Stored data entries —
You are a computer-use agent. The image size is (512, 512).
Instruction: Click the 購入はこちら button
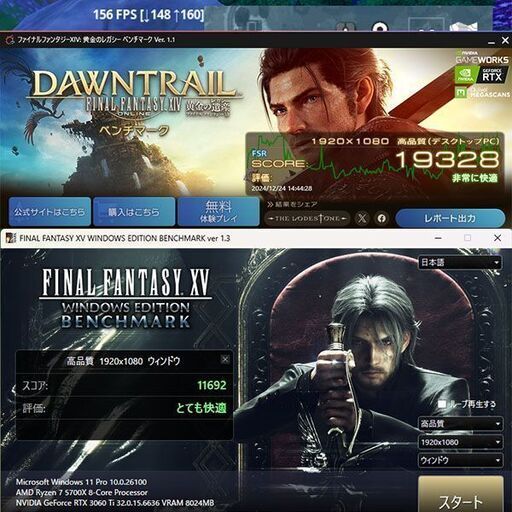click(x=134, y=212)
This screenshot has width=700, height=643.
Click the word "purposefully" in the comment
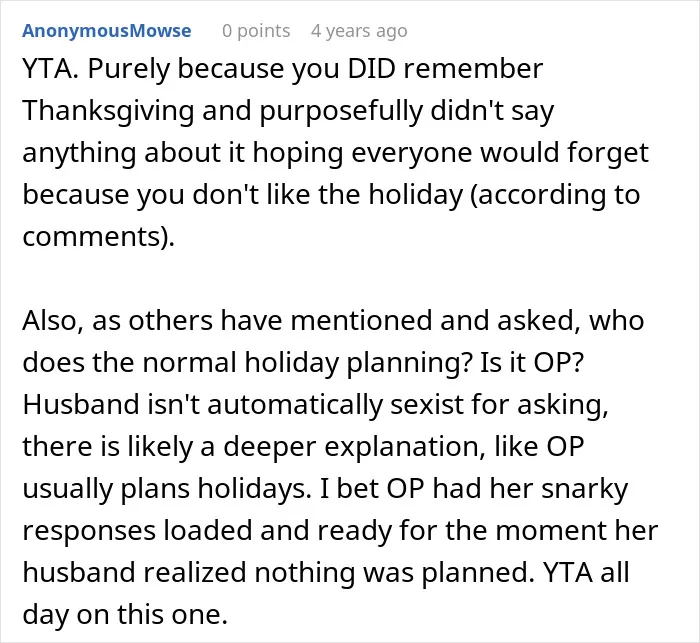pos(341,111)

Work to be completed —
Output the records exactly. Drop the images.

Exercise answer —
You are a computer-use agent. The image size is (512, 512).
Instruction: Click the 購入はこちら button
click(x=134, y=212)
This screenshot has width=700, height=643.
Click the word "purposefully" in the comment
pos(341,111)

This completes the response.